▶ _ENTRIES SHOWN_
╭──

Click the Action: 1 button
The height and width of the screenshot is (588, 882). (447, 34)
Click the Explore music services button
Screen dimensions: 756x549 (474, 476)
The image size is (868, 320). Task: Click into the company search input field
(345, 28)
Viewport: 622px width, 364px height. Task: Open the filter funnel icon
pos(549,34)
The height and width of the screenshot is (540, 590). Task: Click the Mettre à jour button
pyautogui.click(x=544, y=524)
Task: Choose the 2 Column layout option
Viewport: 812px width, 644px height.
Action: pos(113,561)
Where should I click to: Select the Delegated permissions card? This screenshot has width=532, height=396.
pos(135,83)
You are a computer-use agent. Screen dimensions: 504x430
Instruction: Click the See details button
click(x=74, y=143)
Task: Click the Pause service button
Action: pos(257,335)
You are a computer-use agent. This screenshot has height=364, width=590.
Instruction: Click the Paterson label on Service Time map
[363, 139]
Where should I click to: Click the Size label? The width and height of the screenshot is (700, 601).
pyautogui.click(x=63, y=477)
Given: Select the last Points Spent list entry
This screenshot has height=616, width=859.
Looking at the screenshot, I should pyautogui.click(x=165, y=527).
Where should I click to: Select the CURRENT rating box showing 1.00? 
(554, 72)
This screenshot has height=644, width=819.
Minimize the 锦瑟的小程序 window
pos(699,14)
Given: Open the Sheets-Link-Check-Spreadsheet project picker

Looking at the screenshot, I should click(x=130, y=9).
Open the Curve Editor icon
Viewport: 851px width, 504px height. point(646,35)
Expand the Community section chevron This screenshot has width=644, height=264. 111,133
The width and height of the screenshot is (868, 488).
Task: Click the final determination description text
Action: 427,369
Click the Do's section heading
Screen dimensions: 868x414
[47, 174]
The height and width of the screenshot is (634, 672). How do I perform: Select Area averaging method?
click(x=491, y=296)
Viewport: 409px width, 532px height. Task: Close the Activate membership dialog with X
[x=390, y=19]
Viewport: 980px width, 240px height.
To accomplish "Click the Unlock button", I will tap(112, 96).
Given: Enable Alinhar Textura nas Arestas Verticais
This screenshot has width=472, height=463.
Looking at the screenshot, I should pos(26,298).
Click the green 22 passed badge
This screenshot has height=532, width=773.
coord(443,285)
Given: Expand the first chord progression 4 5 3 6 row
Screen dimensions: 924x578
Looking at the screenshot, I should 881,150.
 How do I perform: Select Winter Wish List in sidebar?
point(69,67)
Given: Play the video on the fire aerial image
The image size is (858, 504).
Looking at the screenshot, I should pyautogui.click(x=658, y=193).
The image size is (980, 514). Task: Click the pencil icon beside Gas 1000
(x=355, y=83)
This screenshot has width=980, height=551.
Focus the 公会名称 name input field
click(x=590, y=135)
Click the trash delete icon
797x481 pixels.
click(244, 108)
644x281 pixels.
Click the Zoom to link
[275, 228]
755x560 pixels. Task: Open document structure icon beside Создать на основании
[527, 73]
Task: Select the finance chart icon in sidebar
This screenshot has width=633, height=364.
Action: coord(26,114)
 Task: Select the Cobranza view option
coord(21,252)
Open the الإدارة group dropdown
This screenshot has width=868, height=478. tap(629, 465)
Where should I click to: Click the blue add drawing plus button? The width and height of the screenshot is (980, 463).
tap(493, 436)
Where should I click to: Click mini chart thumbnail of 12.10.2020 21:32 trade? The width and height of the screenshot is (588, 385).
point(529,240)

╰──

▶ _EXERCISE DETAILS_
Return exactly, and only, the line containing "Screen dimensions: 924x578" and every line after it through the end of the material.

▶ _RESULT_
Screen dimensions: 924x578
Looking at the screenshot, I should 881,150.
 How do I perform: Select Winter Wish List in sidebar?
point(69,67)
Given: Play the video on the fire aerial image
The image size is (858, 504).
Looking at the screenshot, I should pyautogui.click(x=658, y=193).
The image size is (980, 514). Task: Click the pencil icon beside Gas 1000
(x=355, y=83)
This screenshot has width=980, height=551.
Focus the 公会名称 name input field
click(x=590, y=135)
Click the trash delete icon
797x481 pixels.
click(244, 108)
644x281 pixels.
Click the Zoom to link
[275, 228]
755x560 pixels. Task: Open document structure icon beside Создать на основании
[527, 73]
Task: Select the finance chart icon in sidebar
This screenshot has width=633, height=364.
Action: coord(26,114)
 Task: Select the Cobranza view option
coord(21,252)
Open the الإدارة group dropdown
This screenshot has width=868, height=478. tap(629, 465)
Where should I click to: Click the blue add drawing plus button? The width and height of the screenshot is (980, 463).
tap(493, 436)
Where should I click to: Click mini chart thumbnail of 12.10.2020 21:32 trade? The width and height of the screenshot is (588, 385).
point(529,240)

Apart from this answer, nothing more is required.